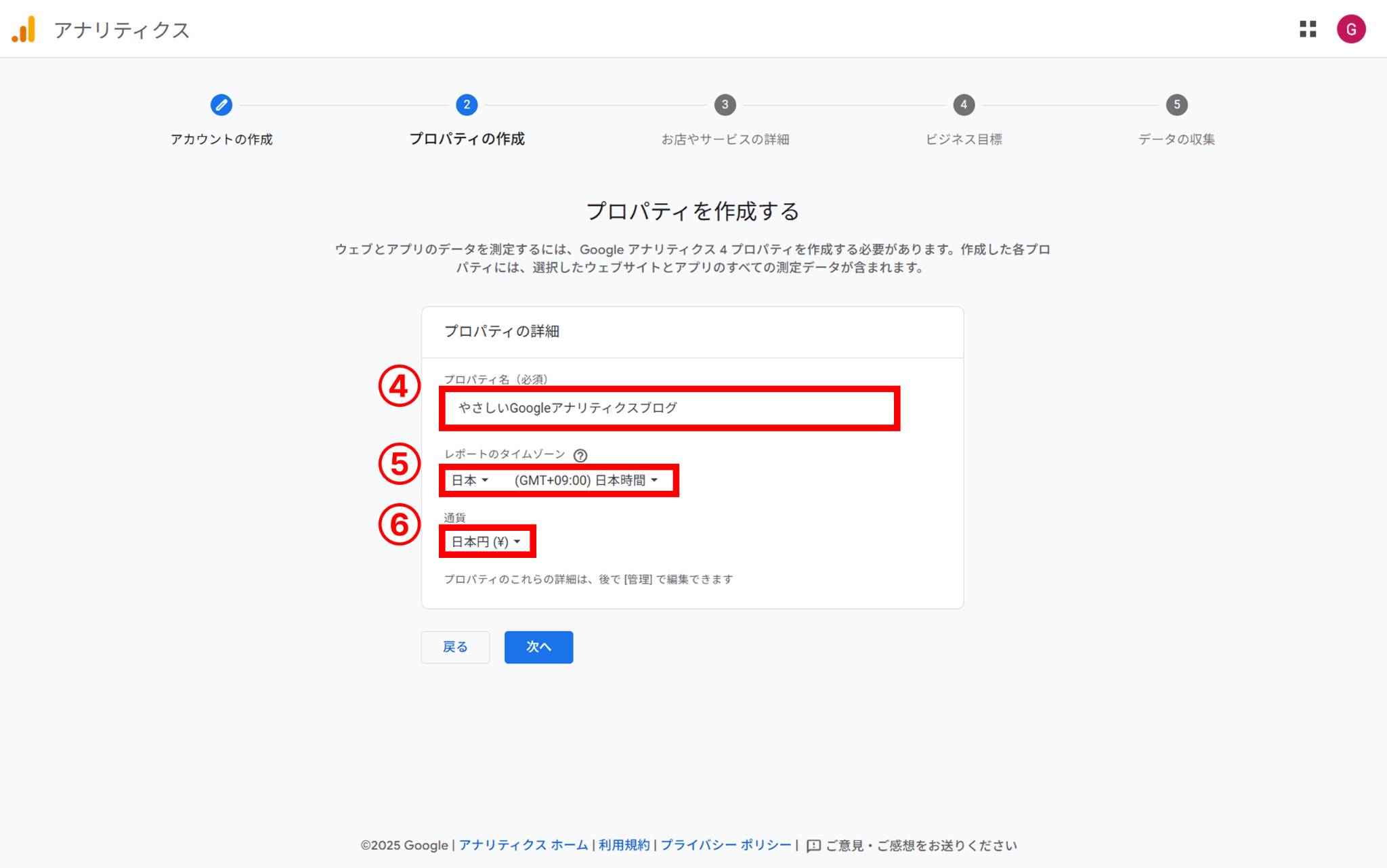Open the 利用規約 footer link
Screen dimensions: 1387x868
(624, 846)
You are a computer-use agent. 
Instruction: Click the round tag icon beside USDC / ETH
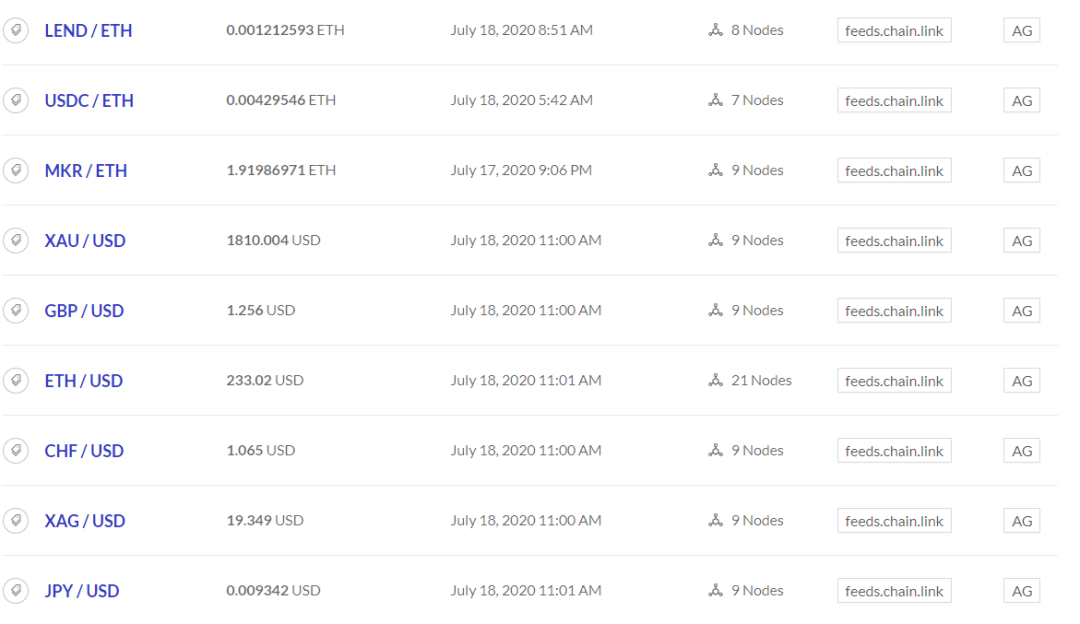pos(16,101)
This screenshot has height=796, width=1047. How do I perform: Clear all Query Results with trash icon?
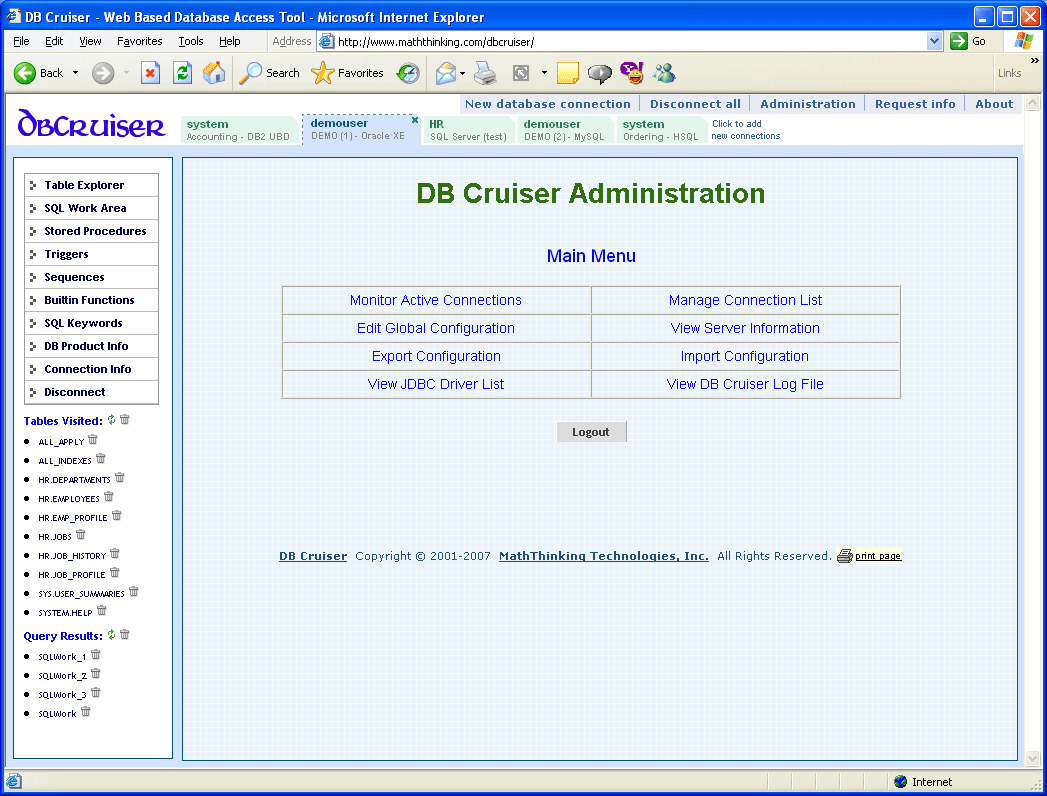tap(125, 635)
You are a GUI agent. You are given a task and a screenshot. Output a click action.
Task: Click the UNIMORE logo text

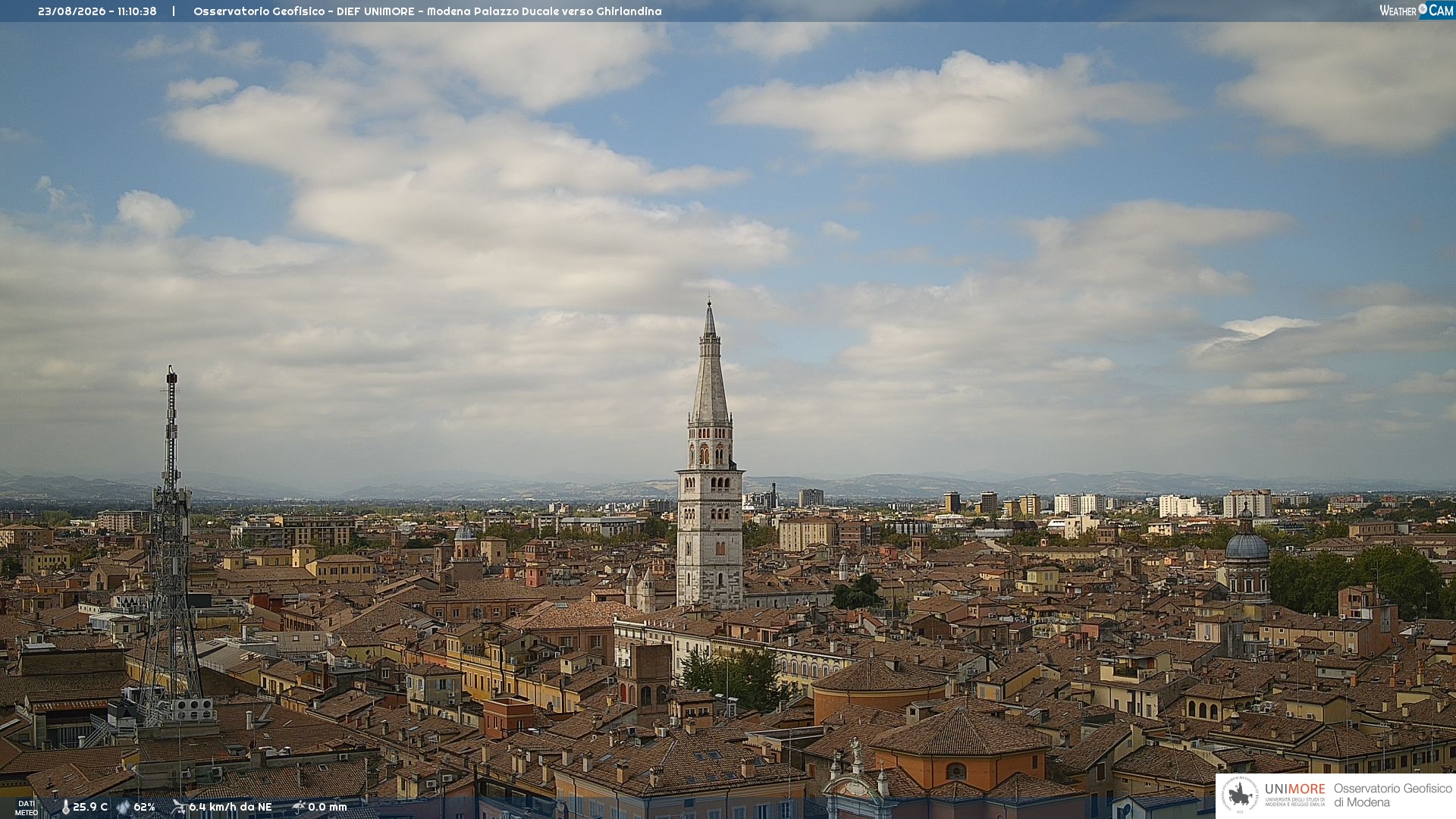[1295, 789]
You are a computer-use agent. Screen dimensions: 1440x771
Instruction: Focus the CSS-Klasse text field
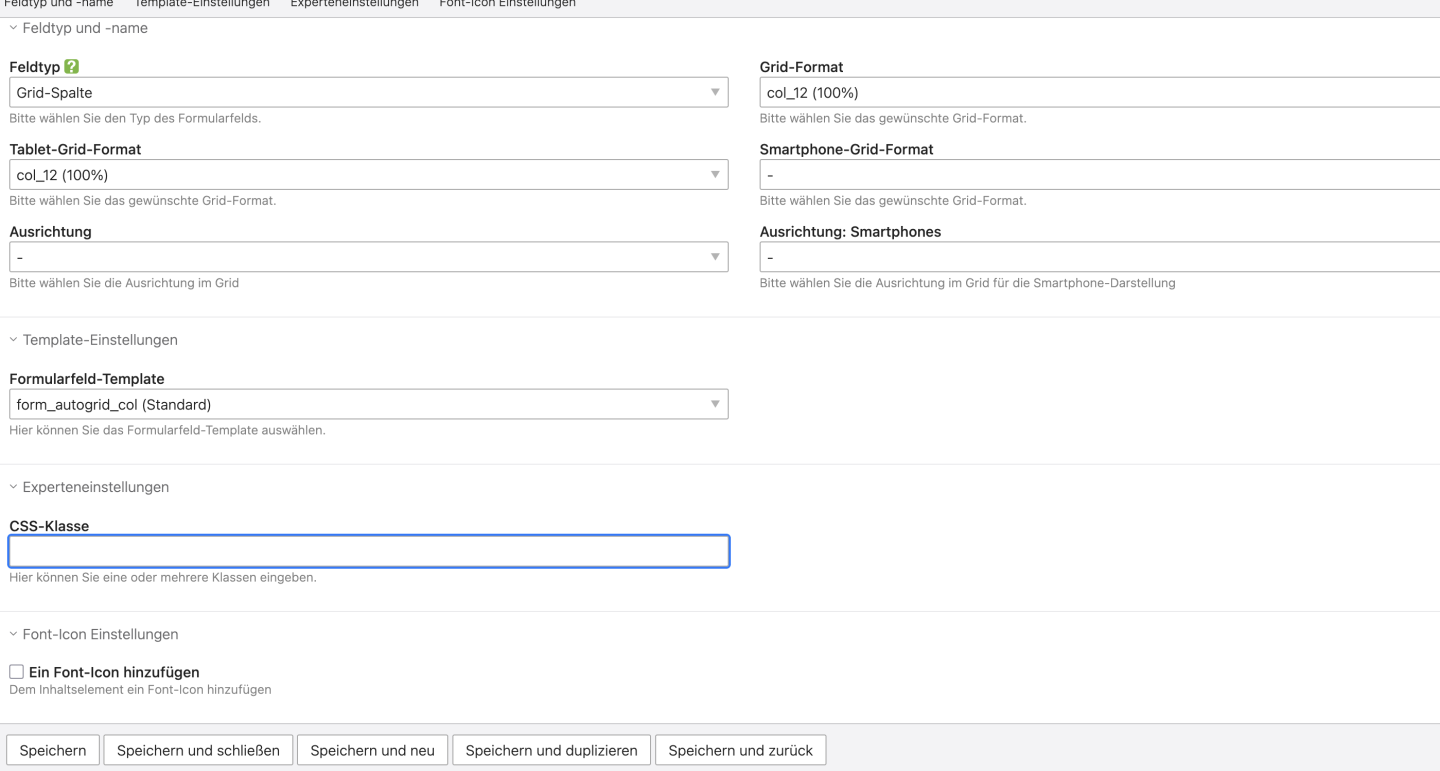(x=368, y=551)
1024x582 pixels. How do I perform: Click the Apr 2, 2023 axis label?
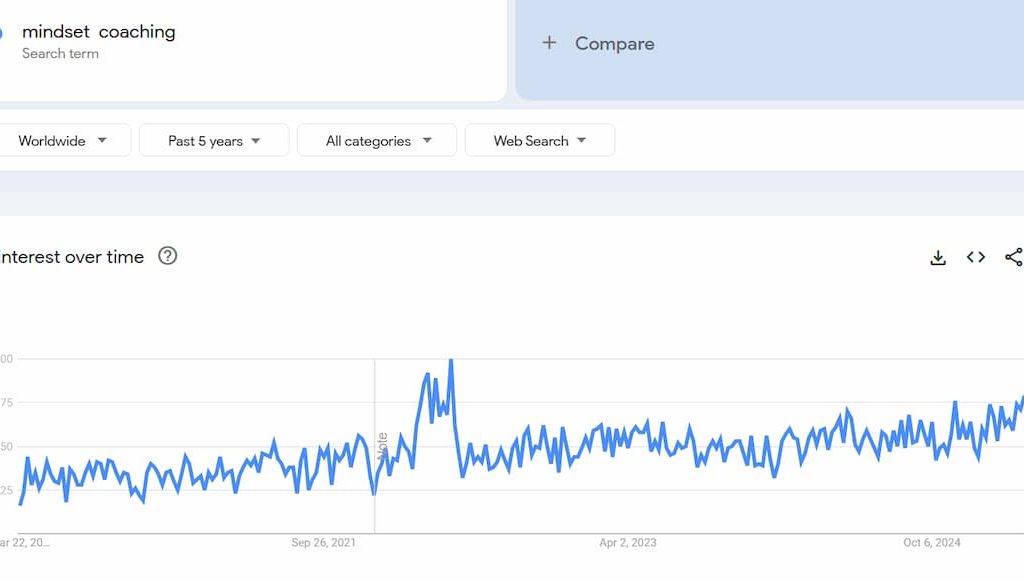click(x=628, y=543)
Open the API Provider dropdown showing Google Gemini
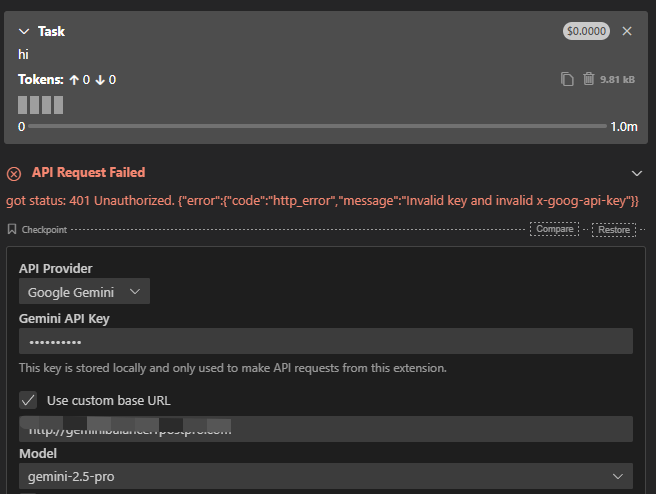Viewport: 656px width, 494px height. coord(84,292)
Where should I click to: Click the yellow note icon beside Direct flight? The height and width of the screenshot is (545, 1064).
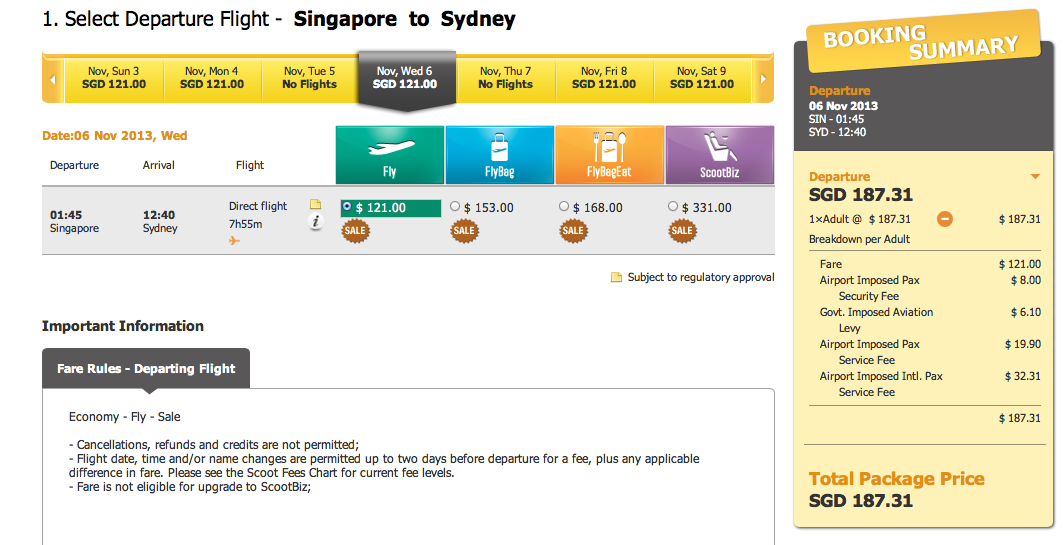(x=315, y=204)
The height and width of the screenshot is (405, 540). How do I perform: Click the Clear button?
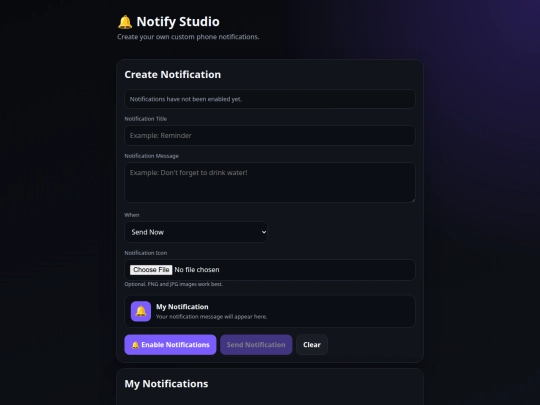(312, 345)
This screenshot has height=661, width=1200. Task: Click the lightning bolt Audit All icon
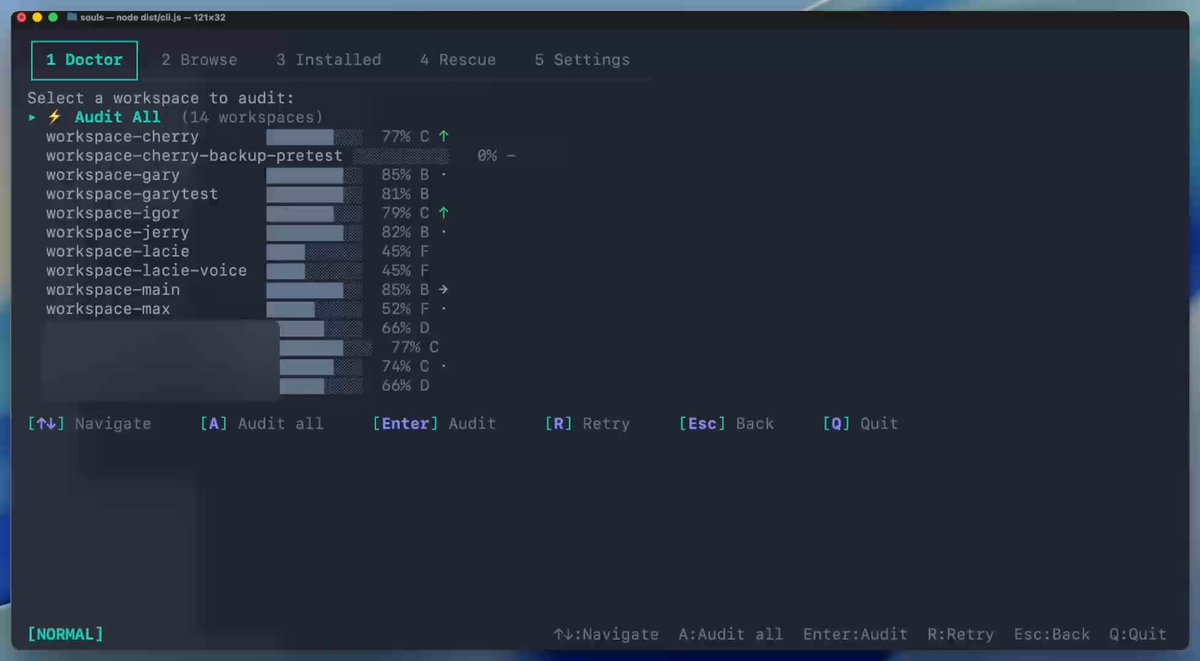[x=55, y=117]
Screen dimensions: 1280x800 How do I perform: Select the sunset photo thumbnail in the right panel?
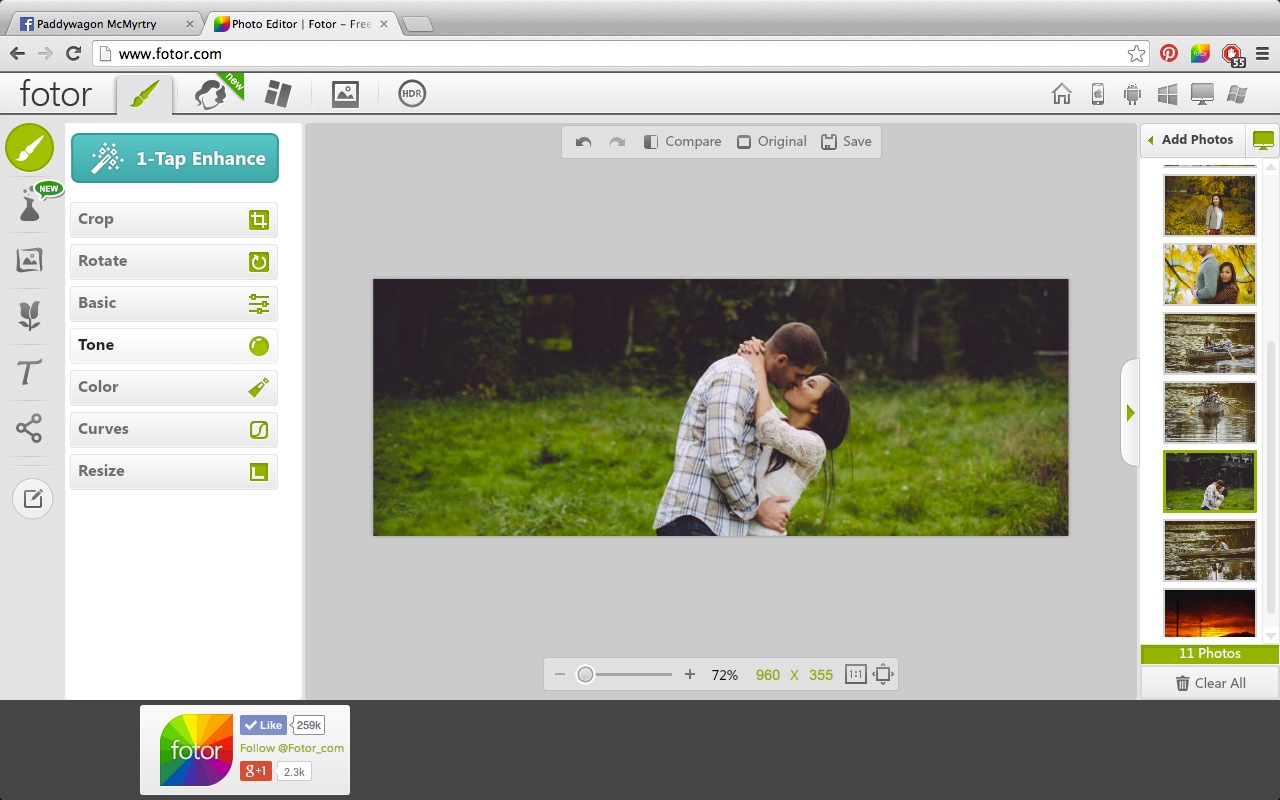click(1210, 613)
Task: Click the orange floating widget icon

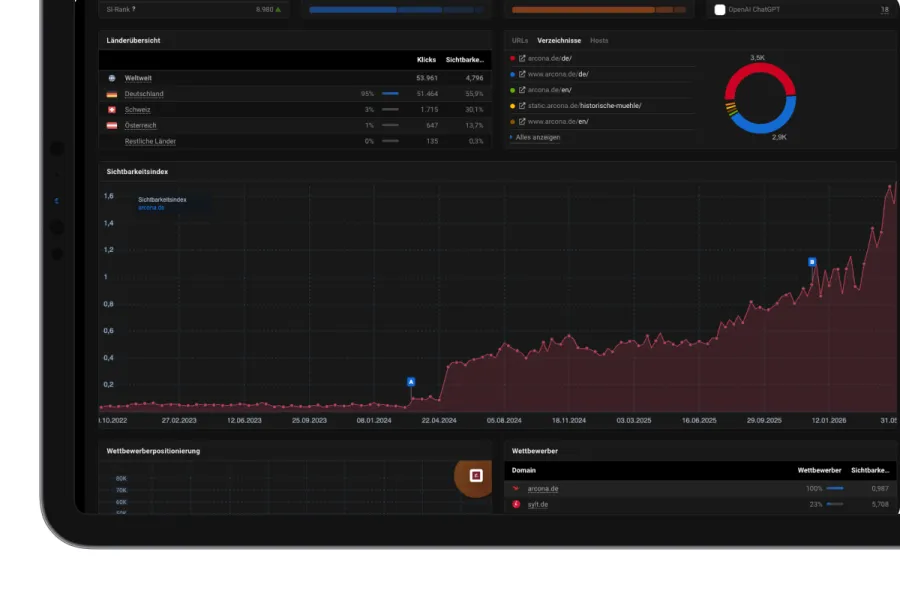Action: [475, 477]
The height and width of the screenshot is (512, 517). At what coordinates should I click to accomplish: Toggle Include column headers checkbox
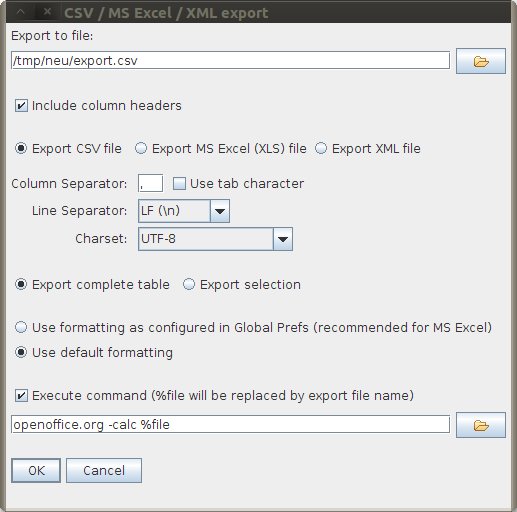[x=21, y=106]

■ **GIVEN EXERCISE**
Which of the lines above contain the string "Clear"? Copy out each such line, treating uppercase and lowercase as different.

■ **OUTPUT BELOW**
This screenshot has height=796, width=1047. How do I perform: Clear all Query Results with trash icon?
The height and width of the screenshot is (405, 540). How do I perform: Click the Clear button?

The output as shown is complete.